The Foundation for Economic Education’s Sheldon Richman has some wise words about the global-warming debate. Here’s the crux:
More than a few reputable scientists see potential problems in the climate
change that is occurring. Thus the issue needs to be evaluated on its merits. I
know of no a priori reason to rule out the possibility that human activity is
producing enough greenhouse gases to warm the atmosphere to an extent that will
have bad consequences. That doesn’t mean it’s happening, just that it’s not
impossible.
For every factoid about ice sheets or sea levels or sun spots
I can pull from the skeptics’ literature, someone else can produce a
counter-factoid. How is a nonscientist to decide which is accurate?
This
is not to say the skeptics don’t raise apparently compelling points. They do,
and the believers should address them. But that still leaves the problem of how
a layman is to sort the wheat from the chaff.
For advocates of individual
liberty it is tempting to believe the skeptics are right because the other side
is associated with statist solutions to climate change. Most solutions call for
government control over the burning of fossil fuels. No advocate of free markets
can be comfortable with a position that entails substantial taxes and subsidies
to achieve a political objective — reduction of carbon emissions — especially
when the solutions promise no more than negligible reductions in temperature.
(Temperature, not emissions per se, is supposed to be the believers’ cause for
concern.)
But picking sides in a scientific debate on the basis of
proposed remedies is the wrong way to go about things. A believer in global
warming could get the science right but the remedy wrong. That government
shouldn’t ban smoking doesn’t mean smoking isn’t bad for you. There is nothing
incoherent about favoring free markets and thinking that global warming
is a problem.
Sheldon’s absolutely correct.
Relatedly, my GMU colleague, law professor Bruce Johnsen, sent this response to the George Mason University Faculty Senate. Bruce’s note is self-explanatory — and also wise:
Dear Faculty Senate,
I emphatically decline to sign the Climate Change petition and would like to be on record for so declining. I object to the Faculty Senate presuming to speak for individual faculty members on matters such as this that are both debatable by any reasonable person standard and highly political. They are best left to individuals’ actions as citizens independent of their connection to GMU. This kind of group-think is most offensive and in my view the Faculty Senate has no authority to engage in it.

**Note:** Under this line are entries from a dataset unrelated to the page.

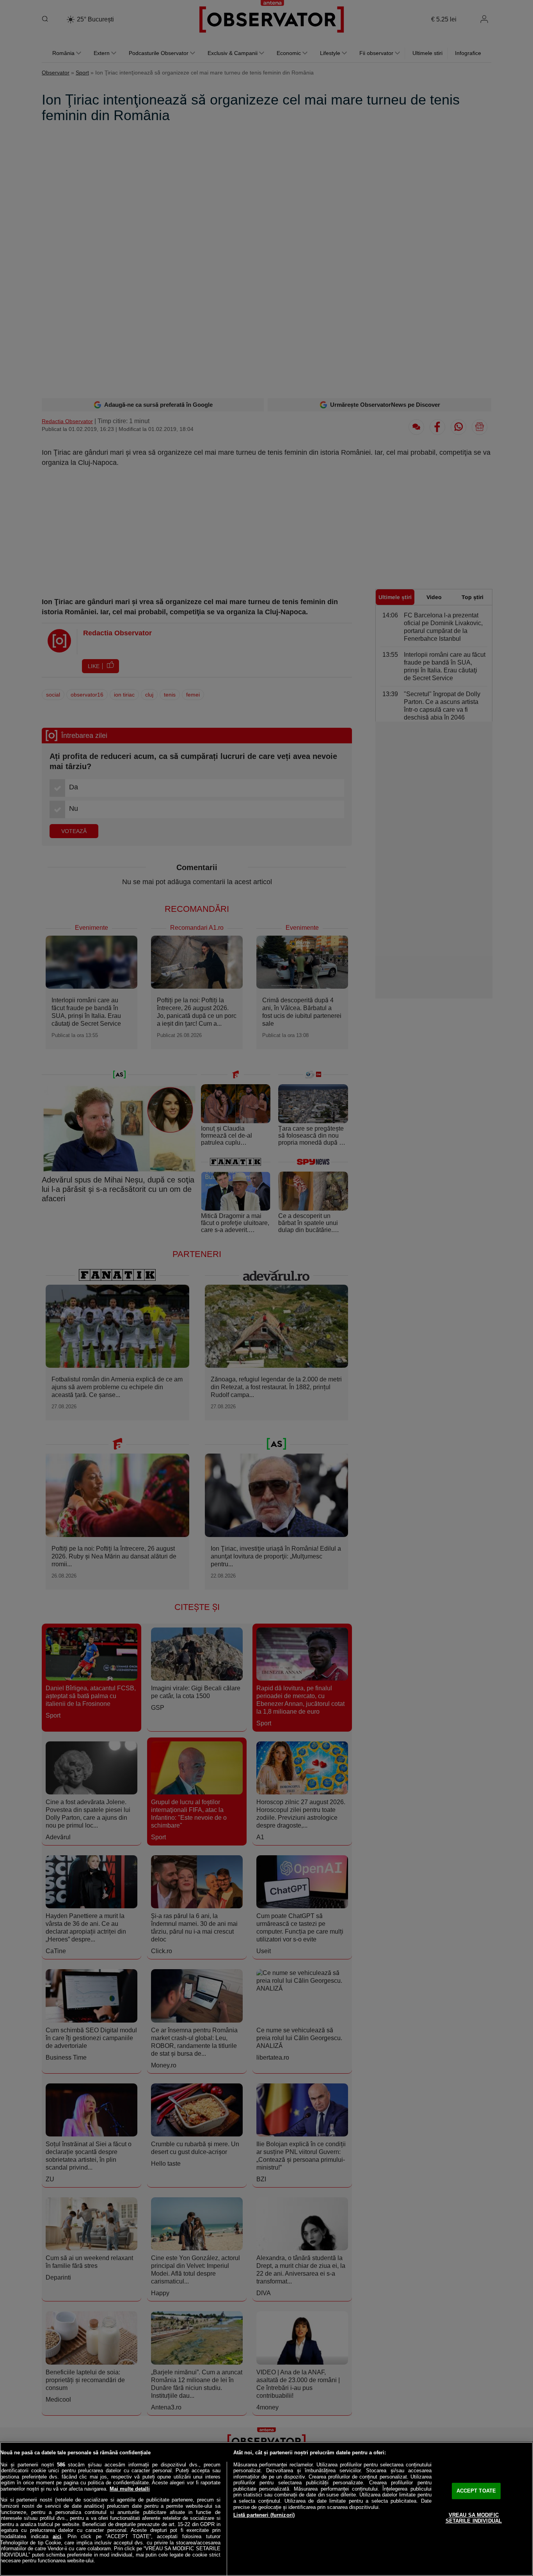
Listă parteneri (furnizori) (264, 2515)
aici (57, 2536)
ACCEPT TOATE (476, 2491)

Although climate scientists are competent to tell us whether the earth is, for the time being, warming, or whether it is warming outside some historically normal parameters, they are not competent to forecast the economic consequences of such warming or to suggest what should be done in response. When they try to do so they are not acting as scientists but as political advocates. Even if it is true that global warming will generate "large-scale disruptions," the consensus among economists — whose expertise is at evaluating trade-offs — is that taking the steps necessary to avoid such disruptions will lead to substantially larger disruptions.